Command used in comment 11 to get the panic was
[root@f22s ~]# echo 1 > /sys/bus/pci/devices/0000\:02\:03.0/remove

Comment 12 Chris Murphy 2015-05-09 04:20:26 UTC
Created attachment 1023680 [details]
lsmod

Comment 13 Chris Murphy 2015-05-09 04:22:28 UTC
Created attachment 1023681 [details]
dmesg oops rmmod ipw2100

[root@f22s ~]# rmmod ipw2100

And I get a different panic.

Comment 14 Chris Murphy 2015-05-09 07:53:01 UTC
Booting with parameter modprobe.blacklist=ipw2100 is a workaround, the problem doesn't happen. Of course, no wireless then either.

Comment 15 Dan Williams 2017-07-12 16:50:40 UTC
Honestly don't know why I'm doing this, but here goes...

When firmware load fails, the error path frees the created netdev in ipw2100_pci_init_one() via free_libipw().  Then when ipw2100_pci_remove_one() gets run, it calls unregister_netdev() on that pointer, which obviously is not going to work well.

This is all because ipw2100_up() returns positive values on error.  It gets called from ipw2100_pci_init_one() and that positive error code gets returned to the PCI bus functions.  But those expect negative numbers to indicate errors, and you get the warning "Driver probe function unexpectedly returned 1" because of this.

And since the PCI init didn't return a recongized error value, you'll get the PCI remove functions called, which then cause the panic.

Patch: http://marc.info/?l=linux-wireless&m=149987805219861&w=2

----

Also, do you have the ipw2100-firmware package installed?  Is /lib/firmware/ipw2100-1.3.fw present?
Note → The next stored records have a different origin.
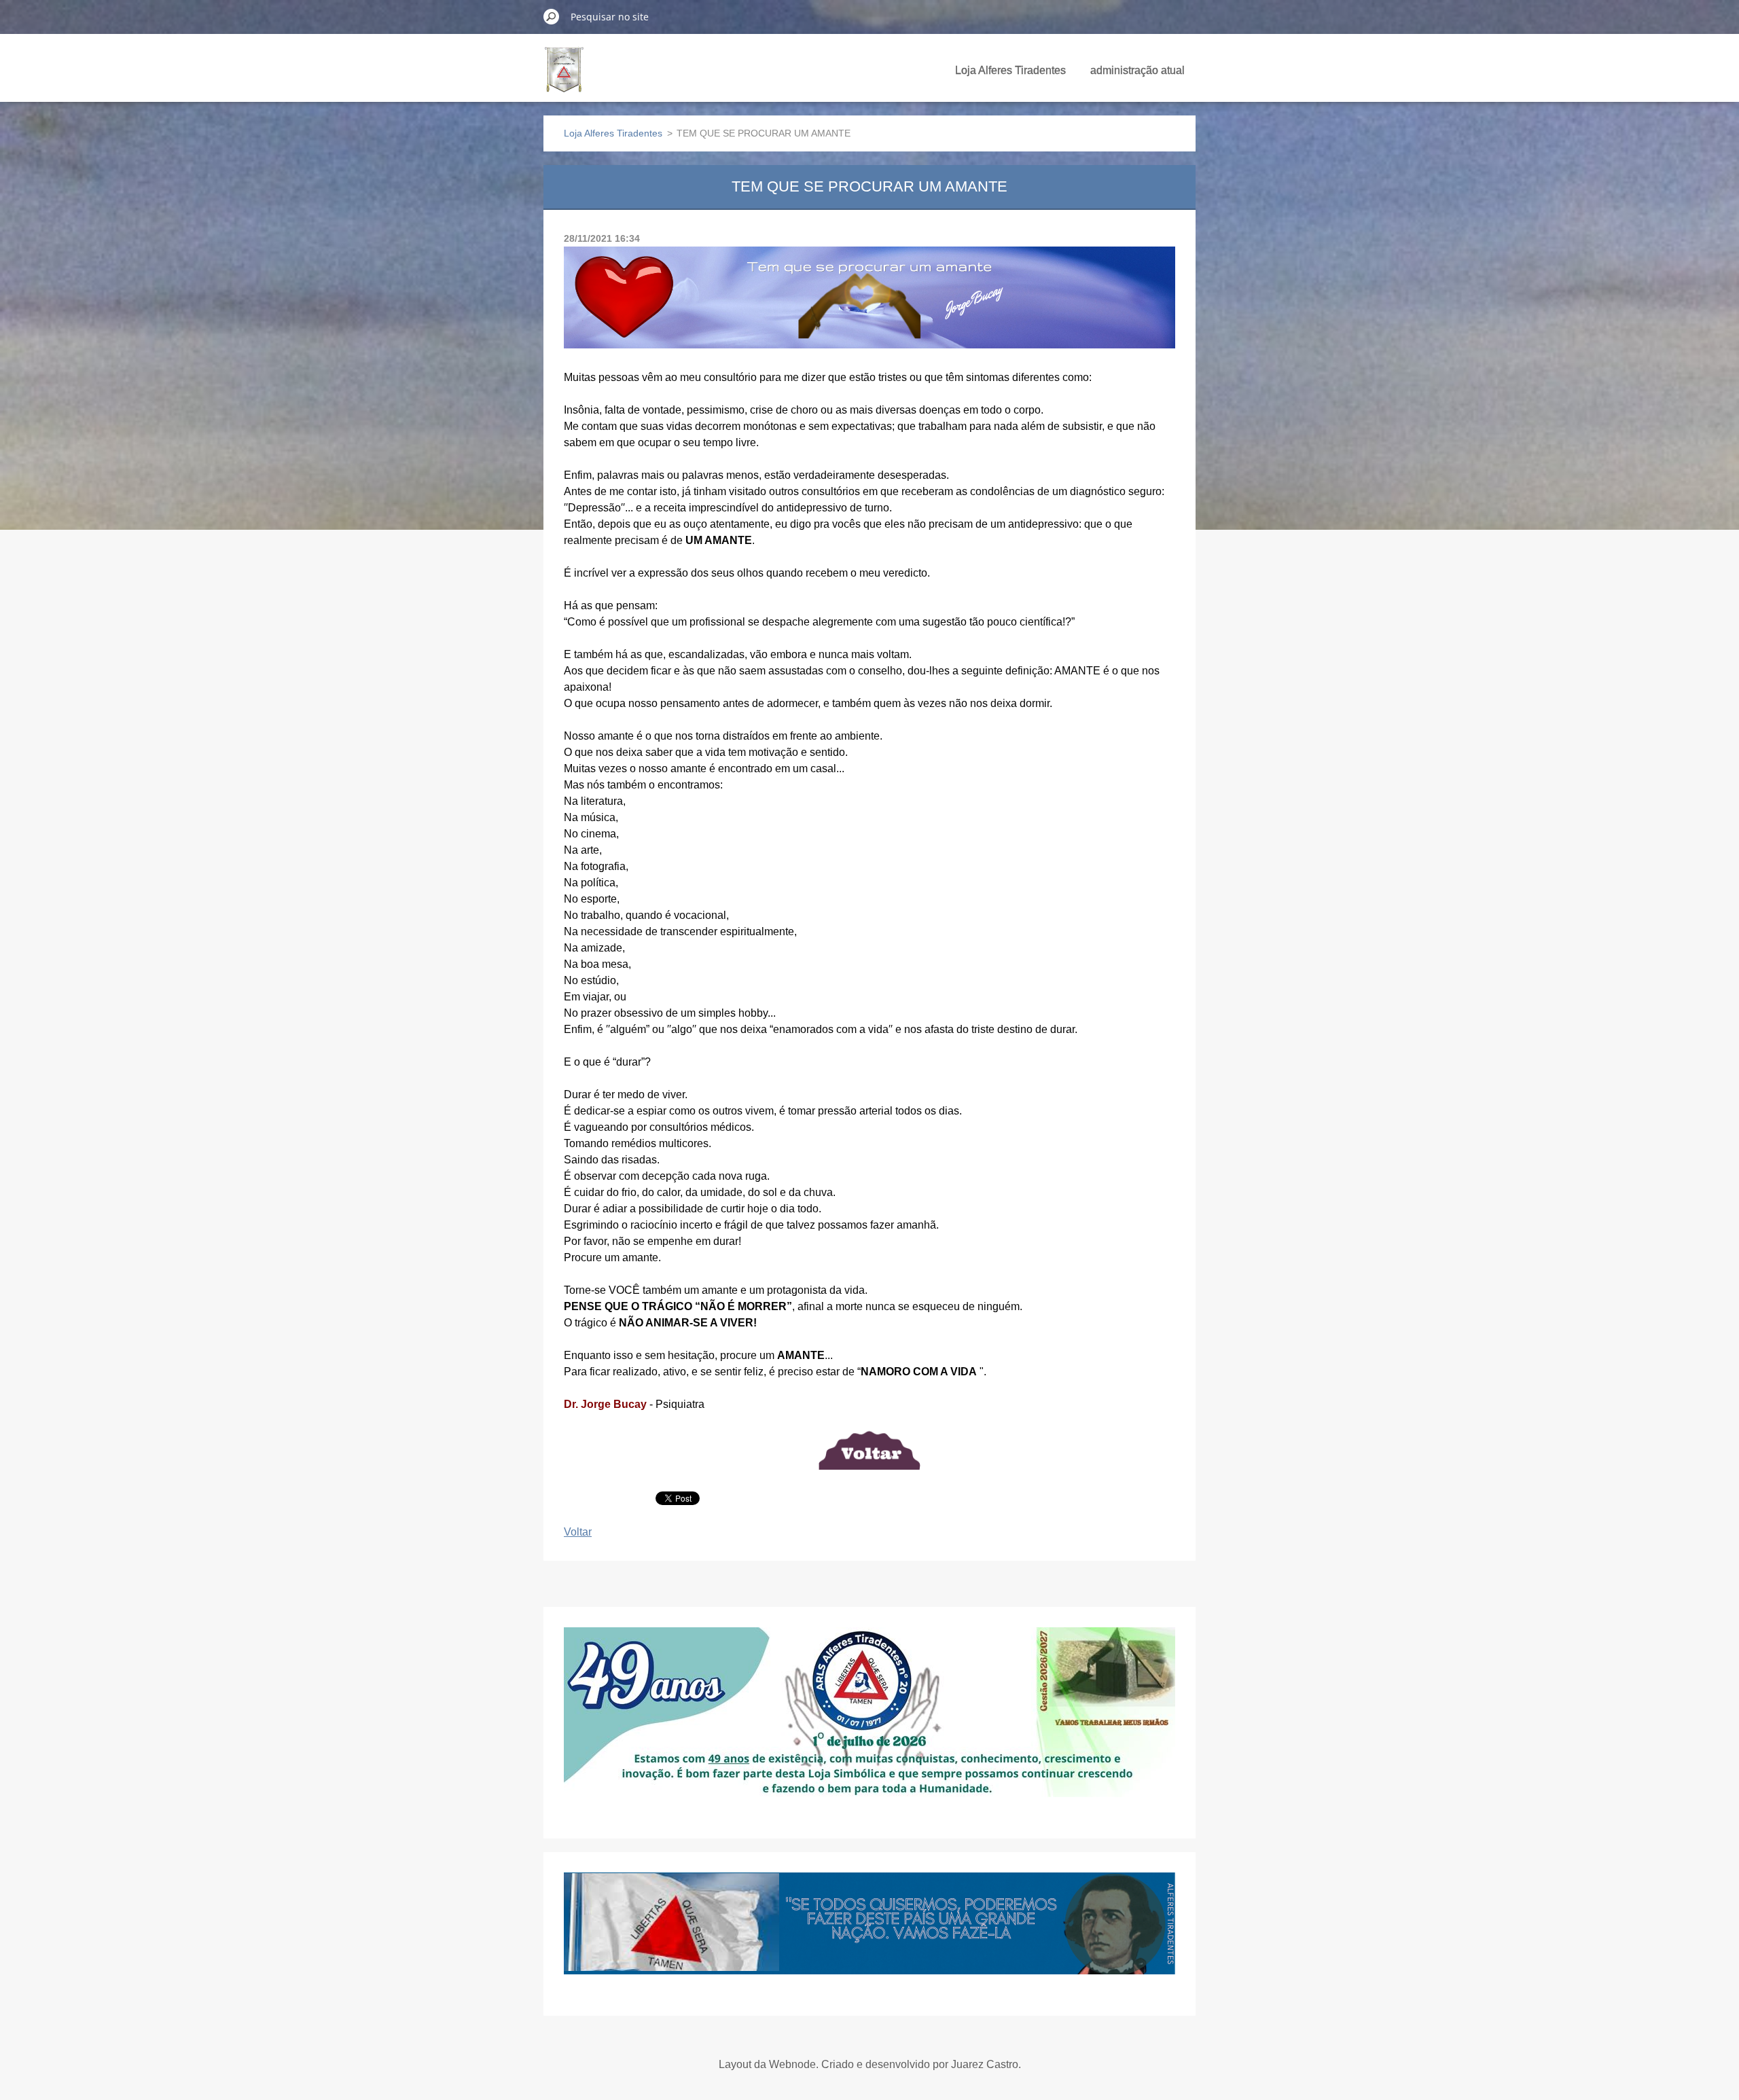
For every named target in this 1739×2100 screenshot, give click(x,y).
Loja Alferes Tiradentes (1010, 70)
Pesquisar (551, 16)
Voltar (578, 1532)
Comment 16 Chris Murphy 2017-07-12 17:02:06 UTC
No idea, I don't have this hardware anymore for quite some time.

Comment 17 Dan Williams 2017-07-12 17:04:40 UTC
Also I'd note this bug isn't i686 specific at all, it just happens that almost everyone with an ipw2100 is running older i686 stuff due to the age of the 2100 and the fact that it's miniPCI only.